Irrational Man: A Review

Woody Allen strikes back with Irrational Man but leaves the audience bored, with monotonous humour and lacklustre plot.

Abe Lucas, a brilliant but alcoholic depressive philosophy teachers comes to teach on a new campus, still trying to cope with his turbulent past. He soon begins an affair with another professor, but is also an endless source of admiration for his young student Jill, who cannot help but be engrossed in him. Yet moving somewhere new and having two wonderful women under his thumb isn’t enough and Abe desperately tries to find a meaning to his life. Until the day he overhears a conversation at a restaurant, a mother struggling to keep her children’s custody because of a biased judge.
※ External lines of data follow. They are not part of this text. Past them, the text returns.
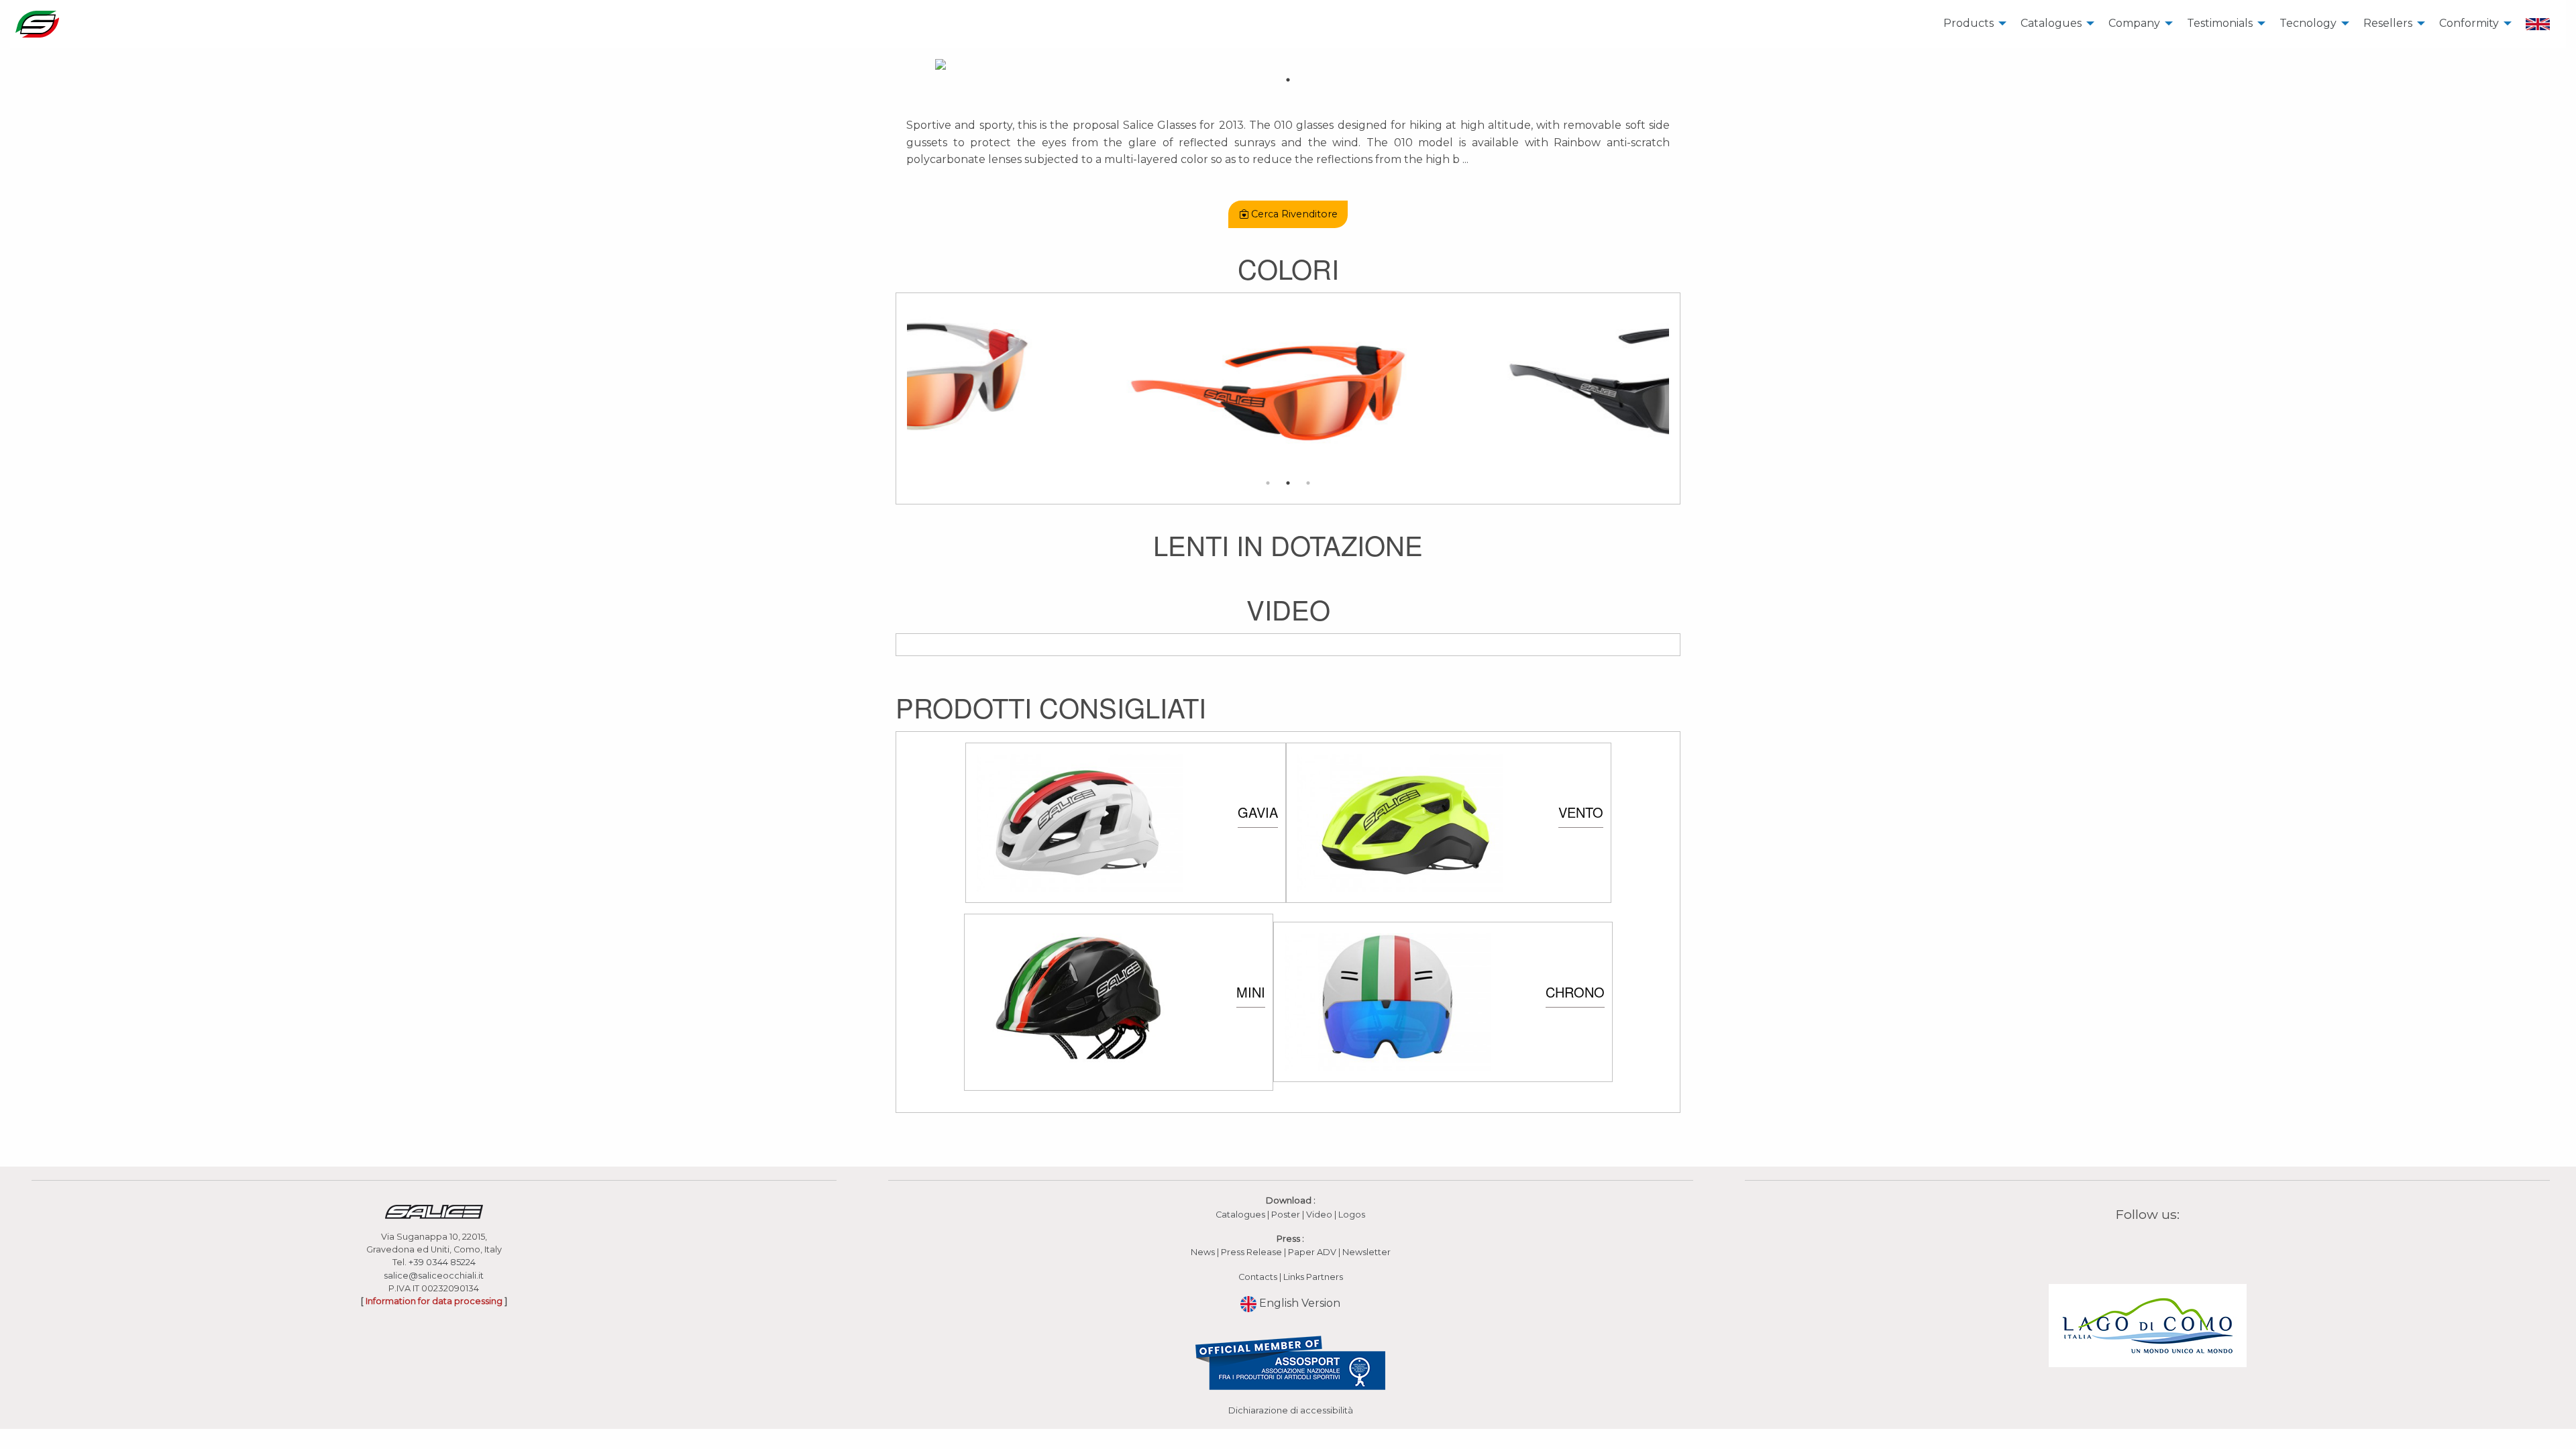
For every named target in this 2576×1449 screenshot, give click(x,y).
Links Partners (1313, 1277)
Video (1320, 1215)
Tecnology (2308, 23)
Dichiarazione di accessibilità (1290, 1410)
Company (2134, 23)
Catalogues (2051, 23)
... (1465, 159)
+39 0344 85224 (442, 1262)
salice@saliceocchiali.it (434, 1276)
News (1203, 1252)
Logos (1351, 1215)
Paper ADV (1312, 1252)
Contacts (1257, 1277)
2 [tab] (1288, 483)
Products (1968, 23)
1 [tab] (1288, 80)
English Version (1298, 1303)
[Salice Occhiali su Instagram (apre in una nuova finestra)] (2139, 1245)
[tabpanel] (1288, 64)
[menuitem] (1971, 24)
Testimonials (2220, 23)
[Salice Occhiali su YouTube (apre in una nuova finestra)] (2156, 1245)
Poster (1285, 1215)
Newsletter (1366, 1252)
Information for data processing (434, 1301)
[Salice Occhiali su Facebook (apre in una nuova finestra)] (2122, 1245)
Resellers (2387, 23)
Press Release (1251, 1252)
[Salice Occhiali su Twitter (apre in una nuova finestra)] (2173, 1245)
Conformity (2469, 23)
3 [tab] (1308, 483)
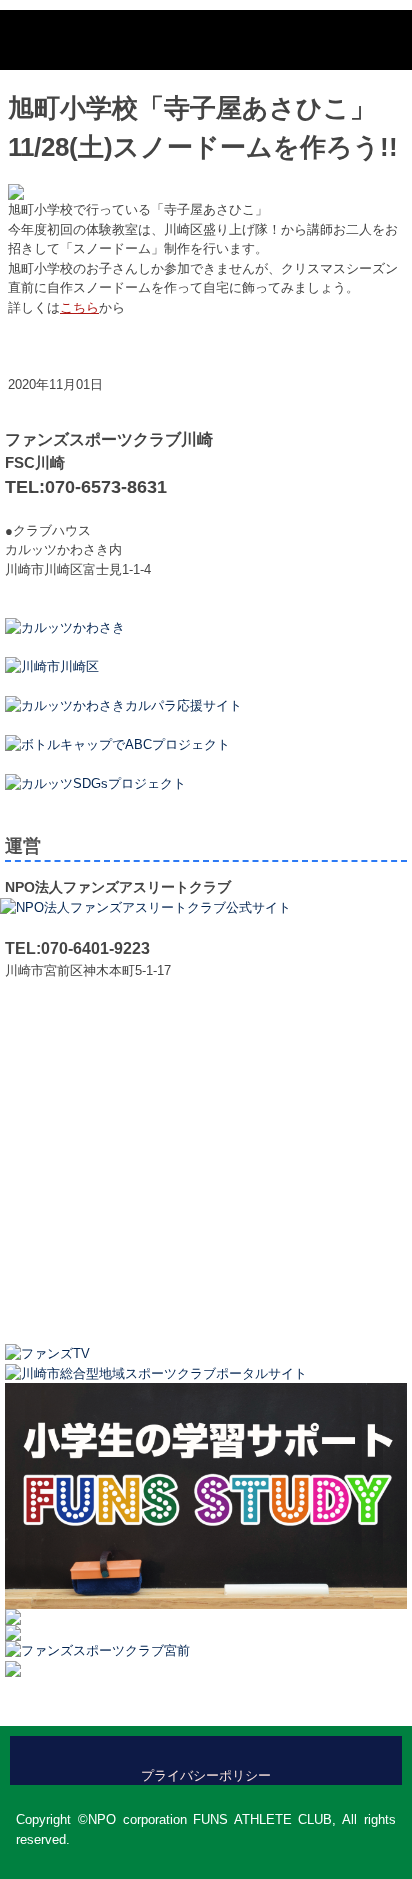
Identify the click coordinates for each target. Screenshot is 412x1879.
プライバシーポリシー (206, 1775)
Is a crime necessary to find meaning to his existence?

Irrational Man is a clean and well-made film, but it definitely lacks a special spark. Even if this is a drama, Allen’s film are almost never lacking humour, but this film is unfortunately terribly the exception to the rule. In addition to this, there is no real suspense or excitement for the audience, as everything is too perfect and easy. Disappointingly, because the crime committed was so “perfect”, there was a lack of unexpected development and motive regarding the crime itself.

With Woody Allen putting together a new film every year, it seems like he is a little breathless here. The resemblance of some parts of the storyline to Crimes and Misdemeanors, Cassandra’s Dream and Match Point is really obvious – and the usually wonderful images, lights and colours very characteristic of Woody Allen don’t manage to make up for the rest.

However, it is true that a masterpiece like Match Point is indeed difficult to reproduce a second time.. So, can dear Woody be forgiven?